The Lateral Plantar Nerve carries sensory information from the lateral plantar aspect of the foot, 5th toe, and lateral half of the 4th toe. Motor innervation involves all the remaining foot muscles, not innervated by the Medial Plantar Nerve.
The first branch that splits off from the Lateral Plantar Nerve is known as the Inferior Calcaneal Nerve or Baxter’s Nerve. It is a mixed sensory and motor nerve, providing motor innervation to the abductor digiti minimi muscle. Weakness of this muscle may be present but is difficult to detect clinically. The Inferior Calcaneal Nerve originates from the Lateral Plantar Nerve at various levels beneath the deep fascia of the abductor hallucis muscle. In most people, the Inferior Calcaneal Nerve branch splits off from the Lateral Plantar Nerve on the underside of the foot. However, in some cases the Inferior Calcaneal Nerve may actually branch off more proximally, even as far up as the tarsal tunnel on the medial ankle. Rarely, the nerve can originate directly from the Posterior Tibial Nerve. The nerve courses vertically between the abductor hallucis and quadratus plantae muscles, then makes a sharp 90 degree horizontal turn, coursing laterally beneath the calcaneus to innervate the abductor digiti minimi muscle.

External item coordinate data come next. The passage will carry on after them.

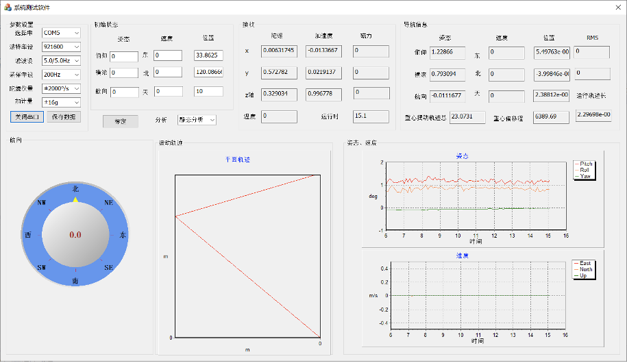Click the 33.8625 initial position field
This screenshot has height=363, width=627.
point(208,55)
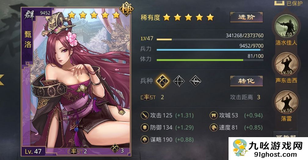
Task: Tap the 进阶 advance button
Action: coord(246,17)
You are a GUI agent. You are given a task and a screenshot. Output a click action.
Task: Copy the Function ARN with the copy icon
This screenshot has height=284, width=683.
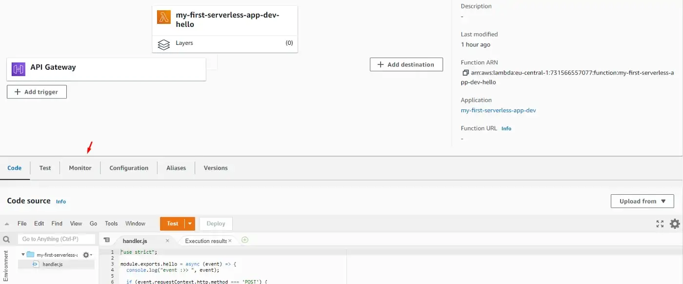click(465, 73)
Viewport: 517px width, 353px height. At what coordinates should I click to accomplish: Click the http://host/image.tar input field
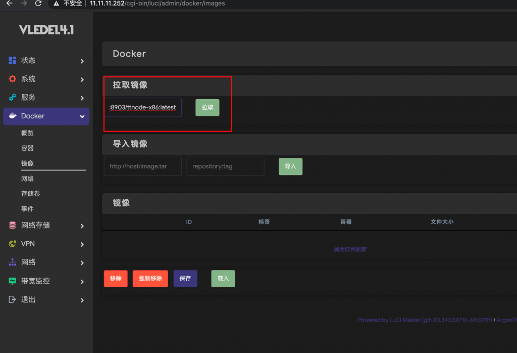(x=142, y=166)

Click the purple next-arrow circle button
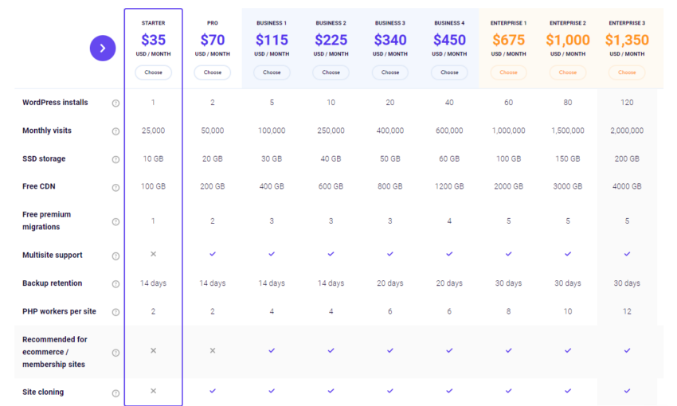pyautogui.click(x=103, y=49)
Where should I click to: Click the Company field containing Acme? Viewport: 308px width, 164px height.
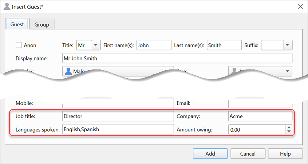(260, 116)
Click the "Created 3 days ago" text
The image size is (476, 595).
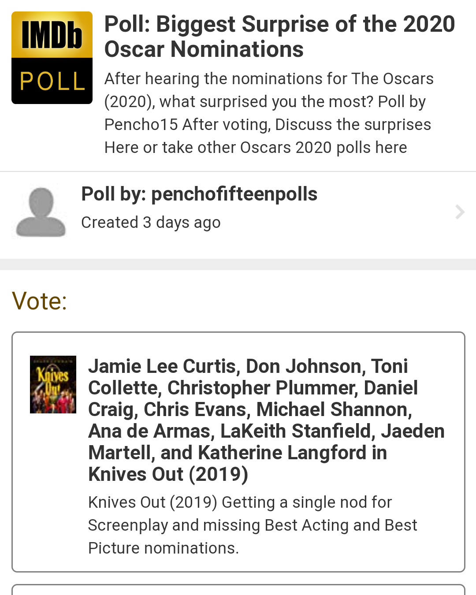coord(151,223)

Where and how a nerve splits is relevant because of the compressive loads on the nerve which may lead to nerve injury. Another important factor is the sharp right angle turn the nerve takes from the medial side of the foot to the plantar surface.
The Inferior Calcaneal Nerve supplies motor innervation to the abductor digiti minimi muscle, occasionally to the flexor digitorum brevis and lateral half of the quadratus plantae. Sensory information is carried from the calcaneal periosteum, long plantar ligament, and adjacent vessels.
Nerve entrapment can occur in 1 of 2 locations:
- Between the deep fascia of the Abductor Hallucis muscle and the the medial plantar margin of Quadratus Plantae muscle; or,
- Along the anterior aspect of the Medial Calcaneal Tuberosity where the nerve can be compressed against the bone or bone spurs that may have developed along the Anterior Calcaneus bone.
- Chundru U, Liebeskind A, Seidelmann F, Fogel J, Franklin P, Beltran J. Plantar fasciitis and calcaneal spur formation are associated with abductor digiti minimi atrophy on MRI of the foot. Skeletal Radiol. 2008;37(6):505-510.
- Pecina M, Markiewitz A, Krmpotic-Nemanic J. Tunnel Syndromes: Peripheral Nerve Compression Syndromes. Boca Raton: CRC Press; 2001.